(AFP) — Iran confirmed on Tuesday that it had carried out a recent test of a medium-range ballistic missile after Western powers sharply criticised a December 1 launch.
“We are continuing our missile tests and this recent one was a significant test,” the Fars news agency reported, citing Revolutionary Guards aerospace commander Brigadier General Amirali Hajizadeh.
“The US reaction showed that it was a big thing for them and that it upset them,” the conservative news agency said, adding that Iran carried out between 40 and 50 missile tests a year.
Iran has pressed on with its ballistic missile programme after reining in much of its nuclear programme under a landmark 2015 deal with major powers.

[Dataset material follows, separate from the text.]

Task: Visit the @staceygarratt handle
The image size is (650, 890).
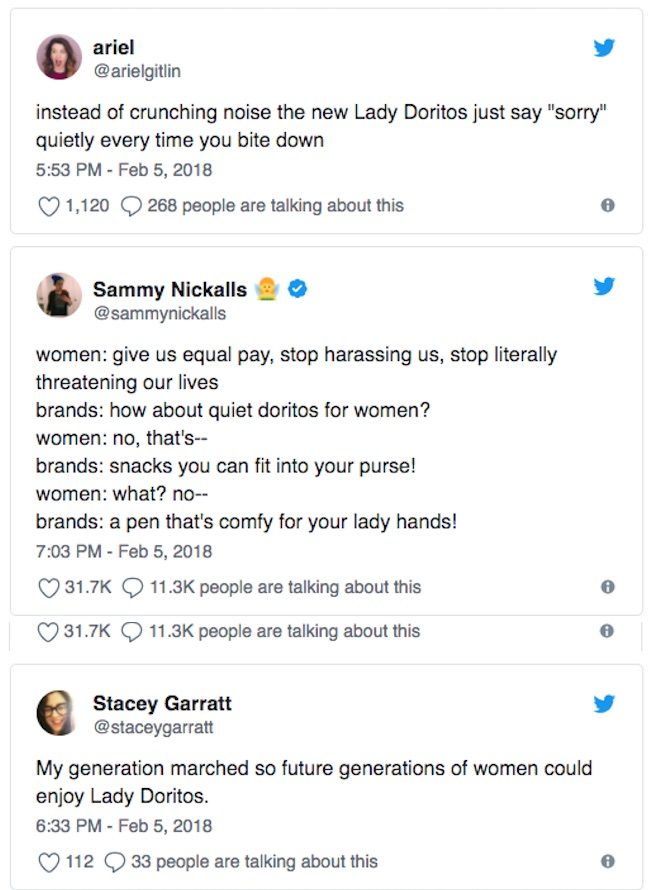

A UN Security Council resolution adopted after the agreement calls on Iran to refrain from testing missiles capable of carrying a nuclear weapon, but does not specifically bar Tehran from missile launches.
The UN Security Council convened at the request of Britain and France on December 4 to discuss the latest test which both governments described as “provocative” and “inconsistent” with Resolution 2231.
Britain said that the types of missiles fired had capabilities that “go way beyond legitimate defensive needs”.
Iran has developed several types of ballistic missiles with a range of up to 3,000 kilometres (1,875 miles) — sufficient to reach Israel and Western bases across the region.
In its report, Fars did not specify the date of the latest test or say which types of missile were fired.
Washington, which quit the nuclear deal in May, described the test as an outright “violation” of Resolution 2231 and called on the Security Council to condemn it.
But veto-wielding Moscow has defended Tehran’s right to carry out the missile tests, and the December 4 meeting ended with no joint statement or any plan for follow-up action.
The council is due to meet again on December 19 for a regular review of the resolution’s implementation.
Iran has received regular certifications of compliance with the provisions of the nuclear deal from the UN atomic watchdog.
Western criticism has focused instead on Tehran’s missile programme and its military interventions in the region.